Er hat es wieder getan, zum dritten Mal schon: Nach 1986 und 2003 hat John Eliot Gardiner nun erneut eine Gesamtaufnahme von Bachs Johannes-Passion vorgelegt – auch diesmal wieder mit seinem Monteverdi Choir und den English Baroque Soloists. Ursprünglich hätte es nur ein Livestream werden sollen, eines von so vielen Geisterkonzerten während der Corona-Zeit. Aber das Ergebnis hat die Deutsche Grammophon offenbar so überzeugt, dass sie nun den Mitschnitt auf CD und den Film auf Blu-ray herausgebracht hat. Ein gelungener Start in die Passionszeit.
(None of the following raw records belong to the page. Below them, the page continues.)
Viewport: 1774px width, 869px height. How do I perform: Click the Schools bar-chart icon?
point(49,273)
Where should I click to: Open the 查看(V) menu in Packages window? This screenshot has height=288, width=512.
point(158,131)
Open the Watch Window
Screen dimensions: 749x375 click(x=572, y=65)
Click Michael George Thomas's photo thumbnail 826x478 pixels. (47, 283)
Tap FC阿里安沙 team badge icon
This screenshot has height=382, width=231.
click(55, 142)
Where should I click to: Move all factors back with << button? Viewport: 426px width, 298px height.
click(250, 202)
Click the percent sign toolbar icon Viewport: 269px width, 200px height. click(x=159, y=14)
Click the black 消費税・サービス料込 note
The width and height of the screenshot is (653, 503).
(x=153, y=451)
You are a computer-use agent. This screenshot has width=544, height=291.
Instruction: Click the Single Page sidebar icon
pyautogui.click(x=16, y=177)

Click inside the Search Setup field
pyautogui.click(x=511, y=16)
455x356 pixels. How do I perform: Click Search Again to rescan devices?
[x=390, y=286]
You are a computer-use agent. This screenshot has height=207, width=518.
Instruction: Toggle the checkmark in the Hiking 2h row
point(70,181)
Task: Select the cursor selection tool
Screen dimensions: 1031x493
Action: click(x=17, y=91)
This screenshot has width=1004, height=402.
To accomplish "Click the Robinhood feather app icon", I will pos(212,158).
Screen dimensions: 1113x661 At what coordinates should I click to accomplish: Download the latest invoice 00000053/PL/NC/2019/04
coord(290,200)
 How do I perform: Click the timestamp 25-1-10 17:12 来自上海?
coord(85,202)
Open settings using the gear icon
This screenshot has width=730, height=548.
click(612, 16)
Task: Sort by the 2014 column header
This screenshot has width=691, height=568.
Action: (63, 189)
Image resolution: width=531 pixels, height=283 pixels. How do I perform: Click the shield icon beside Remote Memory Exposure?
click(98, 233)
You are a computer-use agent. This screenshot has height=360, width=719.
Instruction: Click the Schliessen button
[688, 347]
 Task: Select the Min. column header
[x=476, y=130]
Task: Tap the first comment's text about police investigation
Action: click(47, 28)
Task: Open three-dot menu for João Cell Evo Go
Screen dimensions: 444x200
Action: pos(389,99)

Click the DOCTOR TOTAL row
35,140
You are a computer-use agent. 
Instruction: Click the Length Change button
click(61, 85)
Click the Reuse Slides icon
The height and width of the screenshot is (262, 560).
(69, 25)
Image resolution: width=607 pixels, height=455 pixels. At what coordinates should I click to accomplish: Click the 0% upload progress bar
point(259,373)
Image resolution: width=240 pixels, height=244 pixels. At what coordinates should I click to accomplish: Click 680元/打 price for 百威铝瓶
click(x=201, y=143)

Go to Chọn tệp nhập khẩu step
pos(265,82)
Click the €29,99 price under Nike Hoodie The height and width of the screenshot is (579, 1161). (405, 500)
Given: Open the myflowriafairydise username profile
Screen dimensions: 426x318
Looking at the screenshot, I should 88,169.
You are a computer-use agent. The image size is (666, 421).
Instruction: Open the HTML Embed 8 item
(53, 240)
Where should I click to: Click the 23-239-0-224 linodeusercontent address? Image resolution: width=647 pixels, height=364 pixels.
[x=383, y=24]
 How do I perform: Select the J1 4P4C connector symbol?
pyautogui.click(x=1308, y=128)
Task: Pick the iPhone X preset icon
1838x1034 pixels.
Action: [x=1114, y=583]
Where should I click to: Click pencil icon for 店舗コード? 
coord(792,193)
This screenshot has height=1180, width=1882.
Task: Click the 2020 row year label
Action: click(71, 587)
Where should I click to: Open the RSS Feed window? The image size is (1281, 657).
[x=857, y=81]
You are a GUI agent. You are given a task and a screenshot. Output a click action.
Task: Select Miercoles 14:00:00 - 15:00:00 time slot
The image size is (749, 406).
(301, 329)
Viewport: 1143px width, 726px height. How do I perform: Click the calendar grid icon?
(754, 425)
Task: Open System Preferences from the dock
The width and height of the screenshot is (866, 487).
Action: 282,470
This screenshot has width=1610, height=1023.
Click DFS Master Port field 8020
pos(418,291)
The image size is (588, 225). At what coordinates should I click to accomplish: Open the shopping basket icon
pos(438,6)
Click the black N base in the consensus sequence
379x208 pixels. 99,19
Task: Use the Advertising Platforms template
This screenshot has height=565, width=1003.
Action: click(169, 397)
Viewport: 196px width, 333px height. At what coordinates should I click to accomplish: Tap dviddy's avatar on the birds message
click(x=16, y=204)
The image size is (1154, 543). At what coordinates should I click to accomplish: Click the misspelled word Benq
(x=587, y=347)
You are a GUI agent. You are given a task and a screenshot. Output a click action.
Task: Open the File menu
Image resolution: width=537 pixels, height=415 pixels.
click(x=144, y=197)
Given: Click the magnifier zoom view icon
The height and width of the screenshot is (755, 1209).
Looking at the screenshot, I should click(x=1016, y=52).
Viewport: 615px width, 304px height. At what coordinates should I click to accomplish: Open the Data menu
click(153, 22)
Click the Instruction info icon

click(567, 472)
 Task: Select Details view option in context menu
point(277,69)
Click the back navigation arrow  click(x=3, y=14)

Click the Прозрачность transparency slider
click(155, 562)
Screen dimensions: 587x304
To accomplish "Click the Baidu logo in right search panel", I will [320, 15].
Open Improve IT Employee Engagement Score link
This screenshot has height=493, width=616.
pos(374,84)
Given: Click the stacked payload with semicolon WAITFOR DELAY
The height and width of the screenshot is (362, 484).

Bildquelle: Deutsche Grammophon

Album der Woche – John Eliot Gardiner

Bachs "Johannes-Passion"

Es gibt kein Entrinnen. Unaufhaltsam nimmt das unheilvolle Geschehen seinen Lauf, von den ersten Takten an: das Rotieren und Heranrollen der Streicher, das Stampfen und Pochen der Bässe, das Klagen und Weinen der Oboen. Drängend, bedrängend. Eigentlich war die Originalklangbewegung einmal angetreten, um die Vergangenheit zu rekonstruieren. Aber John Eliot Gardiners dritte Aufnahme der Johannes-Passion erzählt mit beklemmender Intensität von unserer Gegenwart. Von manipulierten Massen, die zum entfesselten Mob mutieren. Und von der Menschlichkeit, die unter die Räder gerät.

Kurz und bündig

Dieses Album lohnt sich, weil ...
... es ein dreihundert Jahre altes Werk packend in die Gegenwart holt.

Dieses Album lädt ein, ...
... sich in der Vorosterzeit einmal in Ruhe auf die bibli-sche Passionsgeschichte einzulassen.

Dieses Album hört man ...
... am besten mit Lautsprechern und Bildschirm, damit sich Bachs Passion dank Blu-ray in fesselndes Theater verwandelt.

Erstaunliches Klangbild

Als Gardiner diese Live-Aufnahme am Karfreitag 2021 dirigierte, saß ihm der Schreck noch in den Gliedern über den Sturm aufs Kapitol in Washington wenige Monate zuvor. Aber auch die Corona-Krise holte die Aufführung unerbittlich ins Jetzt. Keine dichtgedrängte Kirche wie einst bei der Uraufführung 1724 in Leipzig, sondern gähnende Leere im Sheldonian Theatre in Oxford. Kein Publikum - und weite Abstände zwischen den Musikern. Gardiner machte aus der Not eine Tugend, verteilte den Chor auf die Ränge und die Solisten auf die Emporen. Das Ergebnis: ein extrem breitgefächertes, selbst in den stürmischsten Chören noch transparentes Klangbild. Und: Der Konzertsaal wird zur Bühne, Bachs Passion verwandelt sich in fesselndes Musiktheater.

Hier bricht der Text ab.